**What needs to be done:** Retype, exactly as they appear below, the lines between the line holding "Task: Click the green market status dot" and the line holding "has height=282, width=533.", both ends included.

**Task material:**
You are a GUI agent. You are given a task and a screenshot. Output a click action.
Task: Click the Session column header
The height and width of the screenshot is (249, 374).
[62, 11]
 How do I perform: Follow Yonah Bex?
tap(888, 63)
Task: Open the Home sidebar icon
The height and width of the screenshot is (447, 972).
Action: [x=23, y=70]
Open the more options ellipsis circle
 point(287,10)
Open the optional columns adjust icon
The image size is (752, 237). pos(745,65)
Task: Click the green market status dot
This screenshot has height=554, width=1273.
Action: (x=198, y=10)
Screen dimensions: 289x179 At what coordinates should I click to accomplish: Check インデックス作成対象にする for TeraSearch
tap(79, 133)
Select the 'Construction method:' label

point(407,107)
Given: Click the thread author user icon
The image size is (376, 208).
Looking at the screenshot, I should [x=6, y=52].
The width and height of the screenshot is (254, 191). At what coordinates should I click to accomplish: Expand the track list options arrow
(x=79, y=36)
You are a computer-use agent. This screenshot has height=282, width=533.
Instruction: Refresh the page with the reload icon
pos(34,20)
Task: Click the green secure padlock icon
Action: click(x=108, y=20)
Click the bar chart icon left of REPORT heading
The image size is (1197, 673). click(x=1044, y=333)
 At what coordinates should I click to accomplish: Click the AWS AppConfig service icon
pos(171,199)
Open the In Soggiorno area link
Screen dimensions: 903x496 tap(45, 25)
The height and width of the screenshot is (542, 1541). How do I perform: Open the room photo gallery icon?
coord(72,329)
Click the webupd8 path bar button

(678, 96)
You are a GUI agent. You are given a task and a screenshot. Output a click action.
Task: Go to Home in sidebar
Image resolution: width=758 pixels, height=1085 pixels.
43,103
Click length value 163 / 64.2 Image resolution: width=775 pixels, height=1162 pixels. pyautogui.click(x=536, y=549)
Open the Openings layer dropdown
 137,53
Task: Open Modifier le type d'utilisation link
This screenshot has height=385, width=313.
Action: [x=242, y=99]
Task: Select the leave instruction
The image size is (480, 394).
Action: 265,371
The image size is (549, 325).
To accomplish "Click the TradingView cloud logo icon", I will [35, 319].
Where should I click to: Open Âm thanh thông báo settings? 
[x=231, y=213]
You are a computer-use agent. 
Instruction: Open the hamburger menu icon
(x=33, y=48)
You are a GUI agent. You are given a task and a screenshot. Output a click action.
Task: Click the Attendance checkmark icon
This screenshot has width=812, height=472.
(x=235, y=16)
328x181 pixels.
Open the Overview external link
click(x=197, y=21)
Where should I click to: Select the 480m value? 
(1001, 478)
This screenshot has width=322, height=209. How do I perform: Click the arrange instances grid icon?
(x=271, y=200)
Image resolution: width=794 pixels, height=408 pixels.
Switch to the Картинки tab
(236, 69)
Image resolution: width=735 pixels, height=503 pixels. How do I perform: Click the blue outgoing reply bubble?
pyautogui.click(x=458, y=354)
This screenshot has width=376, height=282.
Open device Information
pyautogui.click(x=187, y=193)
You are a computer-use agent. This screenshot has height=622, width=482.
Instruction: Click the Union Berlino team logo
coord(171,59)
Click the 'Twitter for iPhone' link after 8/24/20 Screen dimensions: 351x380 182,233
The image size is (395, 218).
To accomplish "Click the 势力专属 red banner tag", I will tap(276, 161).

**Written response:**
Task: Click the green market status dot
This screenshot has height=554, width=1273.
Action: (x=198, y=10)
Screen dimensions: 289x179 At what coordinates should I click to accomplish: Check インデックス作成対象にする for TeraSearch
tap(79, 133)
Select the 'Construction method:' label

point(407,107)
Given: Click the thread author user icon
The image size is (376, 208).
Looking at the screenshot, I should [x=6, y=52].
The width and height of the screenshot is (254, 191). At what coordinates should I click to accomplish: Expand the track list options arrow
(x=79, y=36)
You are a computer-use agent. This screenshot has height=282, width=533.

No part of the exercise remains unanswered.